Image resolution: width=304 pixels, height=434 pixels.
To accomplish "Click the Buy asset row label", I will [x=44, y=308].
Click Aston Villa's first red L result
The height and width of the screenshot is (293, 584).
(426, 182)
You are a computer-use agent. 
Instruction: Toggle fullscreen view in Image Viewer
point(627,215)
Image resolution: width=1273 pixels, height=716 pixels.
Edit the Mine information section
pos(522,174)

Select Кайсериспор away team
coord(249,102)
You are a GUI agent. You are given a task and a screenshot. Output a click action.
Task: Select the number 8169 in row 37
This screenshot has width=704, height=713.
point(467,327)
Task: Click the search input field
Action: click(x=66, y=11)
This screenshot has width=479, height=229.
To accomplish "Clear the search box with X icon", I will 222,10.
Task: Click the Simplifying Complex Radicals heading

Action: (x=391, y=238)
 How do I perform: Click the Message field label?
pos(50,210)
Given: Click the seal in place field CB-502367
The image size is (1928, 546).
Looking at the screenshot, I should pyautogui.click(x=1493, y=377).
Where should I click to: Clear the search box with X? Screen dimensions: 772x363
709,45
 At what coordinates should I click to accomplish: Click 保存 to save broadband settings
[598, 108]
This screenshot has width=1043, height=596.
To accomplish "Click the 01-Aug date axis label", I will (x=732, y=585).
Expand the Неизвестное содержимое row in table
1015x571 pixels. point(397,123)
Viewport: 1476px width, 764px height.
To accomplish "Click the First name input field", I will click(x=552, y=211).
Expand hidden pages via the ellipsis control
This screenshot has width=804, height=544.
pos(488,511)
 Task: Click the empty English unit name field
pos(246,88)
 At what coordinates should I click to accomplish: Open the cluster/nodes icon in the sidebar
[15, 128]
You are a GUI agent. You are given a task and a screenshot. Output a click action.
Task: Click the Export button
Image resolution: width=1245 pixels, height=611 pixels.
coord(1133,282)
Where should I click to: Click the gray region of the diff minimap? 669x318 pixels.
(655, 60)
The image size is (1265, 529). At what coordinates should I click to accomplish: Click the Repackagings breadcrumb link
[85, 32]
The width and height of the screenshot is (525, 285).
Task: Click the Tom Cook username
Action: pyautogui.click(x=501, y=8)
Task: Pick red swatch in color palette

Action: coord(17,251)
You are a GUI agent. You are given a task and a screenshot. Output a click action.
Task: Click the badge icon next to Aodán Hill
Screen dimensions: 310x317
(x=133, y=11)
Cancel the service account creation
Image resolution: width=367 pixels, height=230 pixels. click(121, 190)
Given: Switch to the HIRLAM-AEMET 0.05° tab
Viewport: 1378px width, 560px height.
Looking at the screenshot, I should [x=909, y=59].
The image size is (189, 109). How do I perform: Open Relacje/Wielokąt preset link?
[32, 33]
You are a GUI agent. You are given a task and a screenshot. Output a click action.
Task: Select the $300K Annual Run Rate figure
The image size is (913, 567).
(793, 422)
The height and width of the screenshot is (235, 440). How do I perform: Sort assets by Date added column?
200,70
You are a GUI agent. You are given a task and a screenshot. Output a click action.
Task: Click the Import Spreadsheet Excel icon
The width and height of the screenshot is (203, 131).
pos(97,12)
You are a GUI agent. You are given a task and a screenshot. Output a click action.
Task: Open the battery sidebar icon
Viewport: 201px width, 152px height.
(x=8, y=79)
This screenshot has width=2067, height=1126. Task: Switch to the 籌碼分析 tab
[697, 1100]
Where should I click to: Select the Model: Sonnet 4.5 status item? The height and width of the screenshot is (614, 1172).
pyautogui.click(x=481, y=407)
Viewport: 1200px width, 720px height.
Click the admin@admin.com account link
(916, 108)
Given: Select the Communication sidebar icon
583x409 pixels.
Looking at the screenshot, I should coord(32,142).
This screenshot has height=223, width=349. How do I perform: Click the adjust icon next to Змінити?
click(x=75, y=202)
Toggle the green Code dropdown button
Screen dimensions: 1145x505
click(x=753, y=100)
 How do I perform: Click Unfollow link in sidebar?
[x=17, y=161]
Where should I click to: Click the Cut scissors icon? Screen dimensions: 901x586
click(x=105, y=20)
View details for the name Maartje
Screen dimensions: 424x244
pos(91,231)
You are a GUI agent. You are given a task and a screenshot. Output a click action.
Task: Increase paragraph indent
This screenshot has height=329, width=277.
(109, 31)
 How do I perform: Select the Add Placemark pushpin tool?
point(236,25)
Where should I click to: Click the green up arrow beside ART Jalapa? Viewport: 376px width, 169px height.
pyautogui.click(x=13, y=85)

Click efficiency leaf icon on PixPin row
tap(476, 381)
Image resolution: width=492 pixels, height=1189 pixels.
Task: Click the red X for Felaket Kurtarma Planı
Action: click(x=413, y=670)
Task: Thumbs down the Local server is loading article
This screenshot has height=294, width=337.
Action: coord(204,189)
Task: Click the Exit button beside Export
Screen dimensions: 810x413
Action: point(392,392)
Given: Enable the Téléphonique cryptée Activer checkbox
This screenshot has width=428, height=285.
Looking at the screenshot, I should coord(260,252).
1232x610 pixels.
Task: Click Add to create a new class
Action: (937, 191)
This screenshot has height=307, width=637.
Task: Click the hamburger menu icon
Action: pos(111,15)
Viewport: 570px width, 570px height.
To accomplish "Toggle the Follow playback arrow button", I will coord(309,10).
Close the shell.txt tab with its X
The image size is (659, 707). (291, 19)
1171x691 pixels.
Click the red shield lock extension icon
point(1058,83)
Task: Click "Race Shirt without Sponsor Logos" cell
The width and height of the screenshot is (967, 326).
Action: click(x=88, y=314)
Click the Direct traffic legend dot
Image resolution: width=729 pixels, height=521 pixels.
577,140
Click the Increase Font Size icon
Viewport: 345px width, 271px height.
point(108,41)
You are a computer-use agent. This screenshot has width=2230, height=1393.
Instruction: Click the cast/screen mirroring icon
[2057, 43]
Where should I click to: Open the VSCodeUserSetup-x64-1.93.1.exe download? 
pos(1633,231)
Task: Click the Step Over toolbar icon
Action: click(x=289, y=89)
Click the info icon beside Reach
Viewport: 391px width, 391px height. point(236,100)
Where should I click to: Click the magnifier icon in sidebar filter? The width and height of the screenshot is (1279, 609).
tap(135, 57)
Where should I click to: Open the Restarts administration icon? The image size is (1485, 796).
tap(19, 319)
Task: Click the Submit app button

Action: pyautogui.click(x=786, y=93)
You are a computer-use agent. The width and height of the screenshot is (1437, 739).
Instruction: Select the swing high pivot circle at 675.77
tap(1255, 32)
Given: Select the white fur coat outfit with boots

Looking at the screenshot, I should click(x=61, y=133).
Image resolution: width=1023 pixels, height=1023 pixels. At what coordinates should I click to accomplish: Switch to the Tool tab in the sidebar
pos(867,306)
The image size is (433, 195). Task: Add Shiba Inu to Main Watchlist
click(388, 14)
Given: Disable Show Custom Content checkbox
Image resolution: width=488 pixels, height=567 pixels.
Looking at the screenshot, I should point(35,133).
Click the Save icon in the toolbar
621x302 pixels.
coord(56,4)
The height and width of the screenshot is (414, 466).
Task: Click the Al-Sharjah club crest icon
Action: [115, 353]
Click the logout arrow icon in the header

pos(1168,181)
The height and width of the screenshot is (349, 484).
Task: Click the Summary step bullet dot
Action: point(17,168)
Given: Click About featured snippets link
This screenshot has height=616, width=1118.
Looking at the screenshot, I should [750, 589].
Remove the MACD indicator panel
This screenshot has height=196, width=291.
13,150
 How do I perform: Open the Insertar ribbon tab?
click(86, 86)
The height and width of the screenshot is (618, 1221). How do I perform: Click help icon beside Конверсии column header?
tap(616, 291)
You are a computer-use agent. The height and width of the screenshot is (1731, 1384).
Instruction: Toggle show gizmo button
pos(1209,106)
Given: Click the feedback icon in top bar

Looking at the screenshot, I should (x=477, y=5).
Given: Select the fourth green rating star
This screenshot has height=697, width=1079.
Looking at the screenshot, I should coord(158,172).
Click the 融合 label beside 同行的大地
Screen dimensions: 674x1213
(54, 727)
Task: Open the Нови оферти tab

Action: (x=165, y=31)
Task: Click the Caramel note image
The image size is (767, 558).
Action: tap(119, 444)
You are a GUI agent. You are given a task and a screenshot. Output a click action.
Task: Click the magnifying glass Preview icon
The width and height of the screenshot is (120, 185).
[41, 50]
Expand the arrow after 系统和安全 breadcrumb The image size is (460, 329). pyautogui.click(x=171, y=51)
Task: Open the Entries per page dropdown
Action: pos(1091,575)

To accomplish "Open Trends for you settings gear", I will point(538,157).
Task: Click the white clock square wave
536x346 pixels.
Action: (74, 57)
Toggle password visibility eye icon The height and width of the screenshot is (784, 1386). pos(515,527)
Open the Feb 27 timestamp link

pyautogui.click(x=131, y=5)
= = = = =
What the task requires:
Rewrite the stretch from the start of the rows through the line containing "should pyautogui.click(x=1493, y=377).", replacing "search box" with "search bar" and leaving everything else unchanged.

Solution below:
Image resolution: width=304 pixels, height=434 pixels.
To accomplish "Click the Buy asset row label", I will [x=44, y=308].
Click Aston Villa's first red L result
The height and width of the screenshot is (293, 584).
(426, 182)
You are a computer-use agent. 
Instruction: Toggle fullscreen view in Image Viewer
point(627,215)
Image resolution: width=1273 pixels, height=716 pixels.
Edit the Mine information section
pos(522,174)

Select Кайсериспор away team
coord(249,102)
You are a GUI agent. You are given a task and a screenshot. Output a click action.
Task: Select the number 8169 in row 37
This screenshot has width=704, height=713.
point(467,327)
Task: Click the search input field
Action: click(x=66, y=11)
This screenshot has width=479, height=229.
To accomplish "Clear the search bar with X icon", I will 222,10.
Task: Click the Simplifying Complex Radicals heading

Action: (x=391, y=238)
 How do I perform: Click the Message field label?
pos(50,210)
Given: Click the seal in place field CB-502367
The image size is (1928, 546).
Looking at the screenshot, I should pyautogui.click(x=1493, y=377).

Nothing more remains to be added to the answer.